I also, personally, like the idea of Terminal being a many-dimensional game, with its currently held emphasis on data analysis and the use of data in general (which makes sense given its parent company ), and I would be a little sad if the dimension of data analysis was removed entirely.
It opens the possibility for a lot of interesting meta plays, beyond just the direct/naive approach of choosing the best replay to copy, and even that relatively ham-fisted use of data has already sparked some interesting discussions on the pros, cons, and counterplays for such a technique.

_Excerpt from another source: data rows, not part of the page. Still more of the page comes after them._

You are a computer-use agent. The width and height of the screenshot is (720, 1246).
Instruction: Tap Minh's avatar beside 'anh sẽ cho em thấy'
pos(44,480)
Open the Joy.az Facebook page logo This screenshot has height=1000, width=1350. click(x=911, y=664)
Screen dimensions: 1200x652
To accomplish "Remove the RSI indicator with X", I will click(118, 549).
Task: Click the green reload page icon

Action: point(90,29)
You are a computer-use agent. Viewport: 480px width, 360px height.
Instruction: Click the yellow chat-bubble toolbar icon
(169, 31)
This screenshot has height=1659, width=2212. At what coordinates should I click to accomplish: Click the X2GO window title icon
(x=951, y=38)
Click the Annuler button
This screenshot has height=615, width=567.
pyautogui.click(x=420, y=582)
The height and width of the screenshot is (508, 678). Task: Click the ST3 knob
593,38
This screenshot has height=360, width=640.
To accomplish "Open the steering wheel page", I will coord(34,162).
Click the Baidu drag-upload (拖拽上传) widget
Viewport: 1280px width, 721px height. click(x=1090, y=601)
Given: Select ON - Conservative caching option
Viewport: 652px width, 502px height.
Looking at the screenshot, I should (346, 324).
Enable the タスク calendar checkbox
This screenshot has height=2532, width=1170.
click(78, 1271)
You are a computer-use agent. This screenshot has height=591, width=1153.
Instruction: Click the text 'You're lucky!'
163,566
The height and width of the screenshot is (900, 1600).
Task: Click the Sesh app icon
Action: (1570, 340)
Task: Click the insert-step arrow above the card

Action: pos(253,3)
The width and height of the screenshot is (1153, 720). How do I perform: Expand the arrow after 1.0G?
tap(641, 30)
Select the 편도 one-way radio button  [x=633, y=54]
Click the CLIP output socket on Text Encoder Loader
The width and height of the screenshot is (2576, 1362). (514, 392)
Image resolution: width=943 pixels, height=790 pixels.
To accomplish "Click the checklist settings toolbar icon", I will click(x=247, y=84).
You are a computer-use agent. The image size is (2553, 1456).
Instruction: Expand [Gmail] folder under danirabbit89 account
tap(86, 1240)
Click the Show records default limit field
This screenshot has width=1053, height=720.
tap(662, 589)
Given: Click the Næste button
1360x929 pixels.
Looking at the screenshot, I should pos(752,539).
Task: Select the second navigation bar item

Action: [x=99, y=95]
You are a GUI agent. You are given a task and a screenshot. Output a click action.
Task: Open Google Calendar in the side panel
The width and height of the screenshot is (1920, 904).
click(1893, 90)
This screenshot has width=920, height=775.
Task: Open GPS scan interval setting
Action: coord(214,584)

And I feel that that could just be the beginning, the replays are a treasure trove of data with lots of interesting potential, not just for straightforward supervised machine learning, but, as mentioned, for several more interesting applications such as classification or prediction. And I suspect there are further still applications waiting to be discovered.

This might be my personal bias towards a certain flavor of programming, but I’m not great at writing lightning-fast paths or being the Van Gogh of base designs, but I am quite fond of data analysis and informed decision making. Being able to instill an algo with information from outside the current game is a nice third dimension in my opinion, and provides another avenue for programmers to show off.

I have no good rebuttal for the protection of ideas, other than my own opinion that the strength of an algo has to come from more than the structure alone, and the processing and reasoning behind the in-game decisions is not visible in the replays. Given the somewhat inevitable visibility of structures, it seem like the true strength is going to be in how each program uses the structure, as the base layout is revealed just by playing. Yes, the replays may reveal if a base has small adaptations to various situations, but re-implementing these from scratch and getting good results does still require a competent programmer.

However the game eventually changes, I feel it is important to preserve the multiple dimensions of design wherever possible. It would be a shame if the game collapsed into an “adaptive or bust” mode, with lots of unpredictable elements and where the fastest simulator is king.